Sunday, June 14, 2020

Corpus Christi 2020


The WORD today reminds me how blessed I am with our faith. 

As we commemorate the Feast of Corpus Christi, or the solemnity of the Body and Blood of Christ (especially that it is alive in the Holy Eucharist) we are reminded how blessed we are in our faith. 

In the second reading, we see how Jesus instituted the Holy Eucharist. He said the bread is his body, and the wine is his blood. We are reminded to do it in remembrance of Jesus. We are reminded that as we partake of Him, so should we proclaim him as well. 

There is a story of a protestant and a catholic talking. The protestant asked the catholic: "is it true that in your religion, you believe that the Eucharist is the actual body and blood of Christ?" To which the catholic answered yes. Then the protestant said: "wow. If that were the case in our religion, I would do anything to receive him everyday!"

This story struck me. Sometimes we actually do not realize how blessed we are in our belief in the Holy Eucharist. As Catholics, we believe that it is the actual Body and Blood of Christ, not just a representation of it! Even if Jesus is not physically with us anymore, he is till very much alive and real in the presence of the Holy Eucharist. That is what God wants us to have. This is how God makes his presence alive and real in our lives. Isn't that amazing?! Isn’t it enough reason to want to receive him daily?
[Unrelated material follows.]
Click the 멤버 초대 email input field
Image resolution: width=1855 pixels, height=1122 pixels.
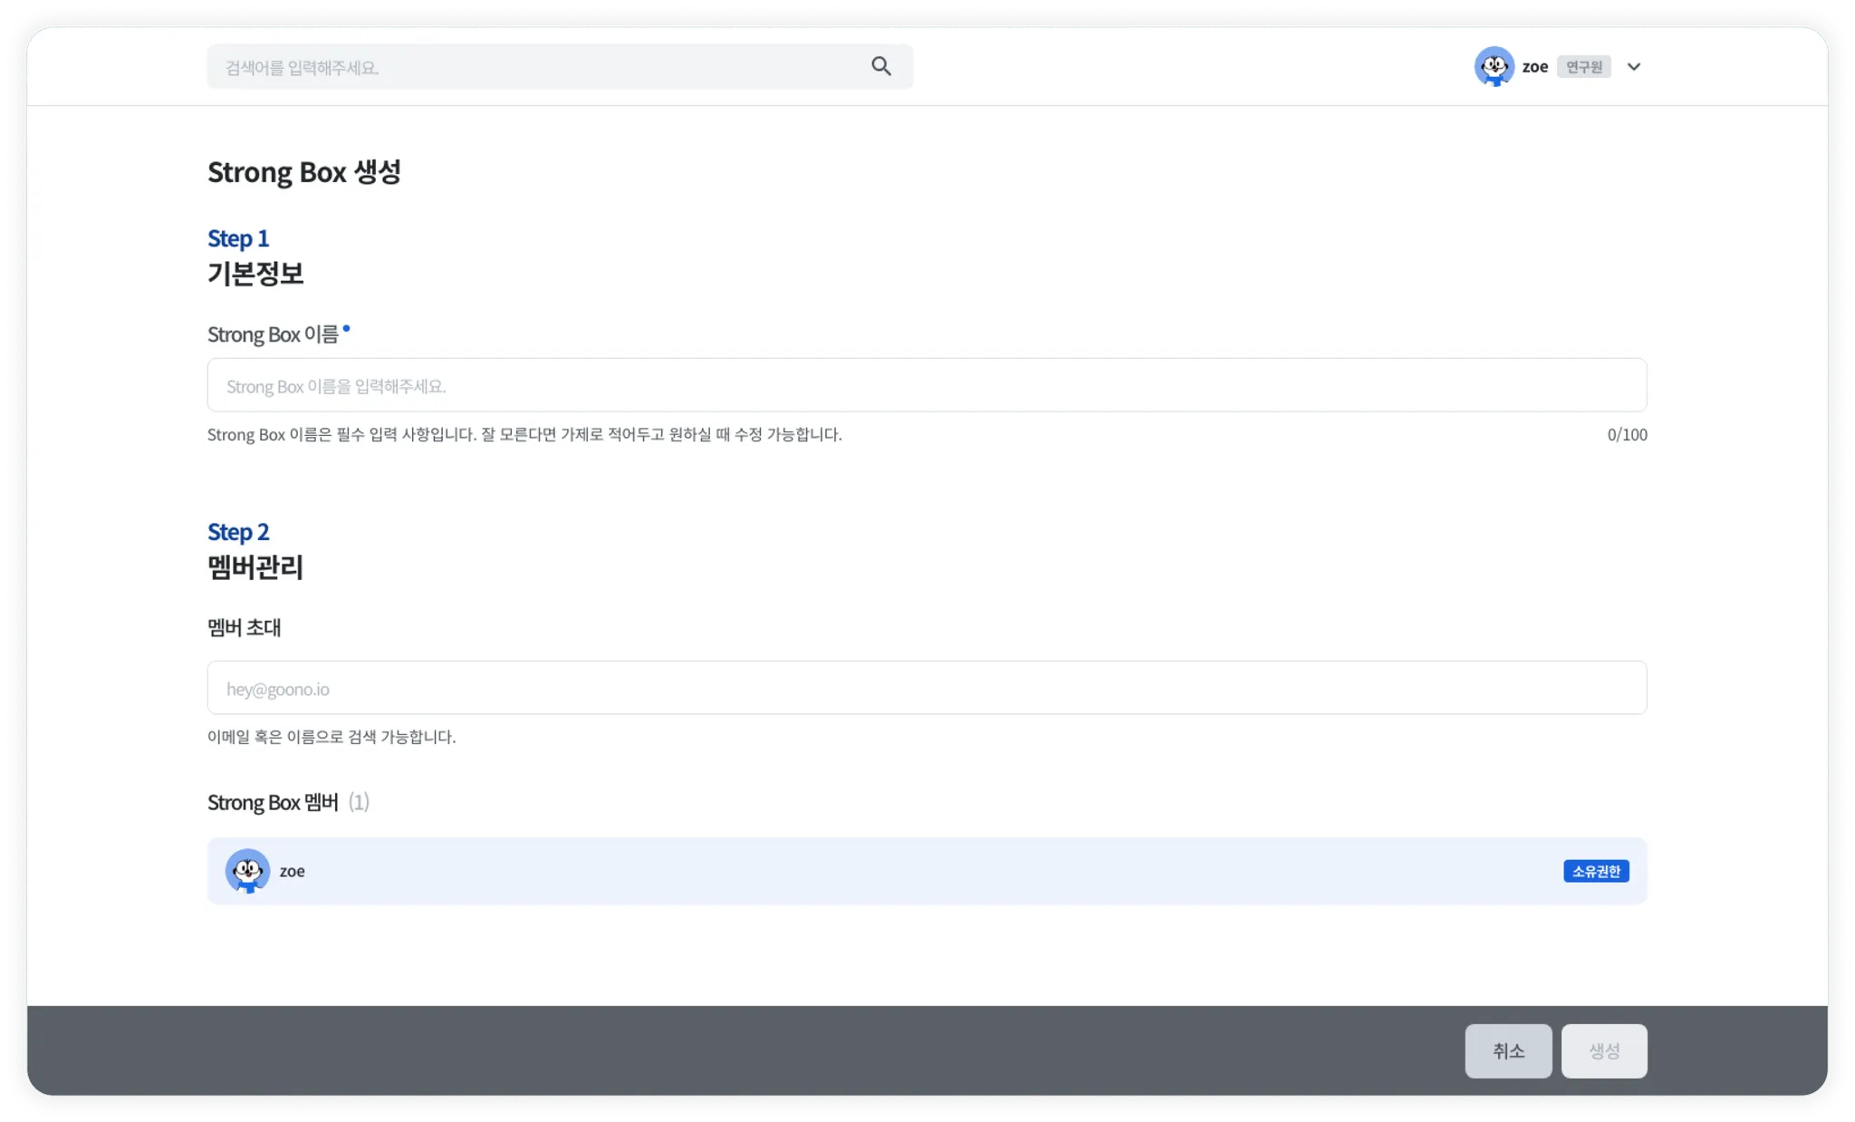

Everytime we attend mass, we have the opportunity to partake of it. To be one with him. As we consume the Holy Eucharist, it is actually God who consumes us. If we are in the proper disposition as we receive it, God will slowly transform us and consume us. We can slowly be transformed to become more and more like Him. We just need to make the decision to accept him and allow him to transform us.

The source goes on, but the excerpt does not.